Exercise
An exact copy of every record is the expected answer.

Data for processing
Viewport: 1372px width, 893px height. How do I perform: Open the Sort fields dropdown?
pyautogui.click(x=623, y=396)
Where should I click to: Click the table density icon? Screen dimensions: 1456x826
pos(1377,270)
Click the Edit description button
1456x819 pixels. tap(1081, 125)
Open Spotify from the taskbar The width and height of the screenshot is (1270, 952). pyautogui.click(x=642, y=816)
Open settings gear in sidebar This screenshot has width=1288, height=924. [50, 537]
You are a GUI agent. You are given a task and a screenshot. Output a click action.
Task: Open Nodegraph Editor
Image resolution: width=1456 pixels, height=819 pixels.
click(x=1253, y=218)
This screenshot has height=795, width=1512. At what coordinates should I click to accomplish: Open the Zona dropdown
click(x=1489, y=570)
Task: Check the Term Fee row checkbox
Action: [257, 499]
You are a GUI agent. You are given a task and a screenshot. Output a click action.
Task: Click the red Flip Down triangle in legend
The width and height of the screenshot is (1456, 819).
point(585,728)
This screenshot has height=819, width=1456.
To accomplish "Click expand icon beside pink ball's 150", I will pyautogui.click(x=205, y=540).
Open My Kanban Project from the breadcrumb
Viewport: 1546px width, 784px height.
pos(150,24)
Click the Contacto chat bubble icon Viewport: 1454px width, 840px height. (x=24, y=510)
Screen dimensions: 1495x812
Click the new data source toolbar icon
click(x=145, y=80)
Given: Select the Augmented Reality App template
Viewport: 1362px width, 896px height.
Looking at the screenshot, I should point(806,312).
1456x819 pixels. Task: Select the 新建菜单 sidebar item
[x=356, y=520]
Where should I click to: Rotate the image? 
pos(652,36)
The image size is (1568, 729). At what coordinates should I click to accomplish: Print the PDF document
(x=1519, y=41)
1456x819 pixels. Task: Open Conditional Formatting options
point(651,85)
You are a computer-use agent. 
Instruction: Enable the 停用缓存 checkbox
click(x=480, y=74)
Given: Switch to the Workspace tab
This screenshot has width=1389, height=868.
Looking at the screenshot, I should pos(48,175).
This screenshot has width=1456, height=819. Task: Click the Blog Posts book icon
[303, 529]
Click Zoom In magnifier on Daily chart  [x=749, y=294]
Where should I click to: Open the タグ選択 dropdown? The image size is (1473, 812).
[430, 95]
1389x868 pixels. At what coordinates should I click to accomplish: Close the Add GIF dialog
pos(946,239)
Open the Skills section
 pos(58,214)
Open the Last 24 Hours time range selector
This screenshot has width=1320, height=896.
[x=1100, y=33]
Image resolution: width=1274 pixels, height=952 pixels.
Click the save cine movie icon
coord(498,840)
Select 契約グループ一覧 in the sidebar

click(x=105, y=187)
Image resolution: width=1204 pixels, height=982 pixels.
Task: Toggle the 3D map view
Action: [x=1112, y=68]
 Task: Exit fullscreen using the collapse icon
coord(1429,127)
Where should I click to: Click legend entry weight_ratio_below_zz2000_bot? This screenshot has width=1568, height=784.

Exercise solution
Viewport: 1372px width, 893px height. How do I perform: Open the Sort fields dropdown?
pyautogui.click(x=623, y=396)
Where should I click to: Click the table density icon? Screen dimensions: 1456x826
pos(1377,270)
Click the Edit description button
1456x819 pixels. tap(1081, 125)
Open Spotify from the taskbar The width and height of the screenshot is (1270, 952). pyautogui.click(x=642, y=816)
Open settings gear in sidebar This screenshot has width=1288, height=924. [50, 537]
You are a GUI agent. You are given a task and a screenshot. Output a click action.
Task: Open Nodegraph Editor
Image resolution: width=1456 pixels, height=819 pixels.
click(x=1253, y=218)
This screenshot has height=795, width=1512. At what coordinates should I click to accomplish: Open the Zona dropdown
click(x=1489, y=570)
Task: Check the Term Fee row checkbox
Action: [257, 499]
You are a GUI agent. You are given a task and a screenshot. Output a click action.
Task: Click the red Flip Down triangle in legend
The width and height of the screenshot is (1456, 819).
point(585,728)
This screenshot has height=819, width=1456.
To accomplish "Click expand icon beside pink ball's 150", I will pyautogui.click(x=205, y=540).
Open My Kanban Project from the breadcrumb
Viewport: 1546px width, 784px height.
pos(150,24)
Click the Contacto chat bubble icon Viewport: 1454px width, 840px height. (x=24, y=510)
Screen dimensions: 1495x812
Click the new data source toolbar icon
click(x=145, y=80)
Given: Select the Augmented Reality App template
Viewport: 1362px width, 896px height.
Looking at the screenshot, I should point(806,312).
1456x819 pixels. Task: Select the 新建菜单 sidebar item
[x=356, y=520]
Where should I click to: Rotate the image? 
pos(652,36)
The image size is (1568, 729). At what coordinates should I click to accomplish: Print the PDF document
(x=1519, y=41)
1456x819 pixels. Task: Open Conditional Formatting options
point(651,85)
You are a computer-use agent. 
Instruction: Enable the 停用缓存 checkbox
click(x=480, y=74)
Given: Switch to the Workspace tab
This screenshot has width=1389, height=868.
Looking at the screenshot, I should pos(48,175).
This screenshot has width=1456, height=819. Task: Click the Blog Posts book icon
[303, 529]
Click Zoom In magnifier on Daily chart  [x=749, y=294]
Where should I click to: Open the タグ選択 dropdown? The image size is (1473, 812).
[430, 95]
1389x868 pixels. At what coordinates should I click to accomplish: Close the Add GIF dialog
pos(946,239)
Open the Skills section
 pos(58,214)
Open the Last 24 Hours time range selector
This screenshot has width=1320, height=896.
[x=1100, y=33]
Image resolution: width=1274 pixels, height=952 pixels.
Click the save cine movie icon
coord(498,840)
Select 契約グループ一覧 in the sidebar

click(x=105, y=187)
Image resolution: width=1204 pixels, height=982 pixels.
Task: Toggle the 3D map view
Action: [x=1112, y=68]
 Task: Exit fullscreen using the collapse icon
coord(1429,127)
Where should I click to: Click legend entry weight_ratio_below_zz2000_bot? This screenshot has width=1568, height=784.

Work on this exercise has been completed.